> _REQUESTS_:
[1] Answer these about the Southern fried gizzards recipe:
(a) Who is the recipe provided by?
(b) For how long is it preferable to refrigerate the gizzards in the buttermilk?
(c) Into what size chunks should the drained gizzards be cut?
[2] Write the next steps of the Southern fried gizzards recipe, picking up right after its final step.

> _DOCUMENT EXCERPT_:
===
SOUTHERN FRIED GIZZARDS RECIPE



Southern Fried Gizzards Recipe image

"You can never be surrounded by too many gizzards." More commonly sold than duck gizzards, chicken gizzards are dirt-cheap and wholly delicious. I was first introduced to the glory of Southern fried chicken gizzards at Roscoe's, a chain of chicken-and-waffle...

Provided by Chichi Wang

Categories     Appetizer     Snack

Yield 4

Number Of Ingredients 23

For marinade:
1 pound chicken gizzards
1 small onion, chopped coarsely
approximately 1 1/2 cups buttermilk
For frying:
1 1/2 to 2 quarts oil
1 cup all-purpose flour
2 teaspoons salt, or to taste
1 teaspoon cayenne pepper, or to taste
1 egg, beaten
For stewing:
1 pound chicken gizzards
3 cloves garlic
1 small onion, halved
1 small carrot
1 bay leaf
Herbs of your choice, such as thyme and majoram
For frying:
1 1/2 to 2 quarts oil
1 cup all-purpose flour
2 teaspoons salt, or to taste
1 teaspoon cayenne pepper, or to taste
1 egg, beaten

Steps:

  • Place the gizzards in a bowl with the onions and pour enough buttermilk into the bowl to cover the contents entirely. Refrigerate the gizzards for 8 hours, or preferably for 24 hours. The gizzards will hold in the buttermilk for up to 2 days.
  • When you are ready to fry, remove the gizzards from the buttermilk and drain them in a colander. They do not have to be impeccably dry, just drained of the excess buttermilk. Cut the gizzards into 1/4-inch to 1/2-inch chunks, working around and discarding any excess sinew or tendon.
===
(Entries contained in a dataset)
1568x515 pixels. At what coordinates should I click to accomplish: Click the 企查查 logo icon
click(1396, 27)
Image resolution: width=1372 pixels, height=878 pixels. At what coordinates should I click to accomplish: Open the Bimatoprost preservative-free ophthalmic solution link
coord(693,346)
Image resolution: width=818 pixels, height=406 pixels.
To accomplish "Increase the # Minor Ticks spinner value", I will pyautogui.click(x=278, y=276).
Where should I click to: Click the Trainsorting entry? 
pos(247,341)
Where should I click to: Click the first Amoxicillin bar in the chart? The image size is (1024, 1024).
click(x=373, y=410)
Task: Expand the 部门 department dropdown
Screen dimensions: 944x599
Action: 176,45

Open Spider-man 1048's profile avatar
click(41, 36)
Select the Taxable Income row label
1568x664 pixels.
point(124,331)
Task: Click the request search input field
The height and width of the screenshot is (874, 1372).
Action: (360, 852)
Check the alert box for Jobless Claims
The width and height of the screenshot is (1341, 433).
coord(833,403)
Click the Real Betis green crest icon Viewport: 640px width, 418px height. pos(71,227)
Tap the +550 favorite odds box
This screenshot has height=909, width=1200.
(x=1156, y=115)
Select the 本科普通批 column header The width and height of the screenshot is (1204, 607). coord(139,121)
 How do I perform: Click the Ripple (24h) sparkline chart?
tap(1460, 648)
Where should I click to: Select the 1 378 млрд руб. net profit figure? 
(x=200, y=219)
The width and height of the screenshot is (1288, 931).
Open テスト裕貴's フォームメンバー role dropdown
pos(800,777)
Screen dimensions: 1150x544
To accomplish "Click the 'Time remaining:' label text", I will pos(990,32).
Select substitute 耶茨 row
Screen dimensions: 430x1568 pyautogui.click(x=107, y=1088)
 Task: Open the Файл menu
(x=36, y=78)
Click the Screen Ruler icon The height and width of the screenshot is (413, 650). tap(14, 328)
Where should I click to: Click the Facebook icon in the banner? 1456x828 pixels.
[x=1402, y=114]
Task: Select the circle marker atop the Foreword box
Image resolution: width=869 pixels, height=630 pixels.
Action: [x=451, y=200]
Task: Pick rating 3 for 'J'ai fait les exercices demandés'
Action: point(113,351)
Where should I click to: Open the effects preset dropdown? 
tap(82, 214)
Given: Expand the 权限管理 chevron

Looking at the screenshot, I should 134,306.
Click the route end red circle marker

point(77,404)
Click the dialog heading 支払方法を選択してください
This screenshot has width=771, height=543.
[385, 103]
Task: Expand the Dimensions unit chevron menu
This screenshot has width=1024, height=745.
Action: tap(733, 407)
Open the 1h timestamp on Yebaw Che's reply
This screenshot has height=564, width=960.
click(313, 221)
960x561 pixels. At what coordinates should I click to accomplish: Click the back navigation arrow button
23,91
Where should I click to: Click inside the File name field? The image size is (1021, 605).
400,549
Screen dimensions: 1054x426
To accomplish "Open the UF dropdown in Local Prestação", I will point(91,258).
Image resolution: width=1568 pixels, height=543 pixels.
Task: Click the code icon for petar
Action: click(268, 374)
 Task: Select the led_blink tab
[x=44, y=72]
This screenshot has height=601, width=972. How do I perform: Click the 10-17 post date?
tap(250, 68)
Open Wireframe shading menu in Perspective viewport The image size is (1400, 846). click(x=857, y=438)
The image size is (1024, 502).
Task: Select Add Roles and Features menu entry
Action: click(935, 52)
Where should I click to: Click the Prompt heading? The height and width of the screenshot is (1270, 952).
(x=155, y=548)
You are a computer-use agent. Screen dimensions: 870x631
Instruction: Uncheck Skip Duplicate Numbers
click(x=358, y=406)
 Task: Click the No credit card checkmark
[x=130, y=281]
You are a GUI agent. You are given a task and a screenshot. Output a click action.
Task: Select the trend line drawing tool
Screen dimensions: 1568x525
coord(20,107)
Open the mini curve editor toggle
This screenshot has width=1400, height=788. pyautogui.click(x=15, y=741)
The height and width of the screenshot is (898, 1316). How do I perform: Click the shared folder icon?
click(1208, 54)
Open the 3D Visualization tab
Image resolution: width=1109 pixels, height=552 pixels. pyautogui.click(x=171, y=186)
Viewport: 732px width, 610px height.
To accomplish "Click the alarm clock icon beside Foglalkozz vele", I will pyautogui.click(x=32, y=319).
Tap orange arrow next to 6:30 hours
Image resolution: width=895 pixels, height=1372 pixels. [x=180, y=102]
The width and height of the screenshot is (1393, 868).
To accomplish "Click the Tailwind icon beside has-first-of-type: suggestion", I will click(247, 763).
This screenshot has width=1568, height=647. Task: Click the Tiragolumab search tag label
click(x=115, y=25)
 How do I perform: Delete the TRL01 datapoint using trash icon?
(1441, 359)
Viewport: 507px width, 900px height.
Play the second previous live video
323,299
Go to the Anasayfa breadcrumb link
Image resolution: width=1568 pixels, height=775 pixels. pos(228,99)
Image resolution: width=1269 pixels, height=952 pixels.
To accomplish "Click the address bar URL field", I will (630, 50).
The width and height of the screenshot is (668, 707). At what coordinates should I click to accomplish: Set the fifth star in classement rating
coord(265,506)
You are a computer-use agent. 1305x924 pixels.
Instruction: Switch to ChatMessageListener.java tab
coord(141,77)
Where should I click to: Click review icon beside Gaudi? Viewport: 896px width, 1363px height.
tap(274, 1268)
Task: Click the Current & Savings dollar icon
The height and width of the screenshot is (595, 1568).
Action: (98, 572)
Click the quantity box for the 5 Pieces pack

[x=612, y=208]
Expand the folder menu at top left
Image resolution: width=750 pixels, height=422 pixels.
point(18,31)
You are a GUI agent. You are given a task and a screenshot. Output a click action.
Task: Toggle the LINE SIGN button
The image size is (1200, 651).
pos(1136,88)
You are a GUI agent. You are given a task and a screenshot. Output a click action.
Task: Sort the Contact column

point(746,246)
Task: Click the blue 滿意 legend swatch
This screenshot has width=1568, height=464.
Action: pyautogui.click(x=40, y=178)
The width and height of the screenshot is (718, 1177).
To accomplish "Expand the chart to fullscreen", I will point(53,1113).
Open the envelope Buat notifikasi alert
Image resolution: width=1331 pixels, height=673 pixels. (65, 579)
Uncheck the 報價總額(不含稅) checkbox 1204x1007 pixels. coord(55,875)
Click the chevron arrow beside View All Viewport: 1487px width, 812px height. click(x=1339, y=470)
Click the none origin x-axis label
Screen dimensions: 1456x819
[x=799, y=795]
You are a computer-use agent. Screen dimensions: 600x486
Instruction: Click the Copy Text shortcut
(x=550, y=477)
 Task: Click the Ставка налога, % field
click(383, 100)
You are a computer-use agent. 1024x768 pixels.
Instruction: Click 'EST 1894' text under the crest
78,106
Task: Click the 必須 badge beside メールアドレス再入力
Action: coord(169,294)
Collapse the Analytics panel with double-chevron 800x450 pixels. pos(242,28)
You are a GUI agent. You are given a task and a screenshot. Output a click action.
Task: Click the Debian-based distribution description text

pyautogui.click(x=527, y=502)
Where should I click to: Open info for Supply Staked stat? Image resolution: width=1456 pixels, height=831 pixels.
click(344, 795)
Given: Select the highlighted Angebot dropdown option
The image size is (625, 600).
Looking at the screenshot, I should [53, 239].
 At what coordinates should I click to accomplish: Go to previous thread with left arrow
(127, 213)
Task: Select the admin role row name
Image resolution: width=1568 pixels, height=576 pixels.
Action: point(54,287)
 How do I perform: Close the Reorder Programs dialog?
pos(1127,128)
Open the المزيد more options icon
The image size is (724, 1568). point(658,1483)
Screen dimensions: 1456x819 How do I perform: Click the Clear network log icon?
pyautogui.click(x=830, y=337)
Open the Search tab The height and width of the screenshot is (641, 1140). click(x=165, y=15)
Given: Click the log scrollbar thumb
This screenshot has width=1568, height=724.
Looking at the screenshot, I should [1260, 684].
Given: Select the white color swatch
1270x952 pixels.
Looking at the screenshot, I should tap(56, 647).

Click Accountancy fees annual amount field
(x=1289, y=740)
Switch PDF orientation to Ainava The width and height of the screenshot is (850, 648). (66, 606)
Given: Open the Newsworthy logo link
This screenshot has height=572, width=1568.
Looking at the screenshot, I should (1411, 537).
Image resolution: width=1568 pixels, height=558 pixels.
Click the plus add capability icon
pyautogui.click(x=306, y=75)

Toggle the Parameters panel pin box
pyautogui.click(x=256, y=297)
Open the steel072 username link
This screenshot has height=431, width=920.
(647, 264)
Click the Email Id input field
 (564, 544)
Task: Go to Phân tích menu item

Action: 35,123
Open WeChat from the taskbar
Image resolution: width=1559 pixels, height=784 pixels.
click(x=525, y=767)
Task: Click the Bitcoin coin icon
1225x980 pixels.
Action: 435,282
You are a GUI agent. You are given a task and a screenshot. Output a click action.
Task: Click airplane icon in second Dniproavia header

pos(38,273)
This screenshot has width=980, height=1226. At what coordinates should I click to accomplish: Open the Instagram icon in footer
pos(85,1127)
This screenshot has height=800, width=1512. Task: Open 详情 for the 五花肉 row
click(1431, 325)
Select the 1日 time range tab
===
> _ANSWERS TO THE EXERCISES_:
[1]
(a) Chichi Wang
(b) 24 hours
(c) 1/4-inch to 1/2-inch chunks

[2]
  • Mix the flour with the salt, cayenne pepper, and seasonings. Have the beaten egg ready.
  • To fry: Heat the oil to 350°F. When ready to fry, dip each piece of gizzard in the egg, and then dredge well in the flour. The gizzards must be coated very well or else the batter will not be crisp.
  • Slip the gizzards into the hot oil and fry for 2 to 3 minutes, until golden brown and crisp. Drain over a rack to get rid of the excess oil. Serve immediately, accompanied by grits and collards for the full Southern experience.
  • Southern Fried Gizzards, Stewed
  • Place the gizzards in a pot with the garlic, onion, carrots, and aromatics. Add enough water to cover, and bring to a boil. Simmer for 40 to 60 minutes, until fork tender. Let cool and set aside, reserving the resulting gizzard stock for another purpose.
  • Cut the gizzards into 1⁄2 inch chunks, working around any tough sinews.
  • Mix the flour with the salt, cayenne pepper, and seasonings. Have the beaten egg ready.
  • To fry: Heat the oil to 350°F. When ready to fry, dip each piece of gizzards in the egg, and then dredge well in the flour. The gizzards must be coated very well, or else the batter will not be crisp.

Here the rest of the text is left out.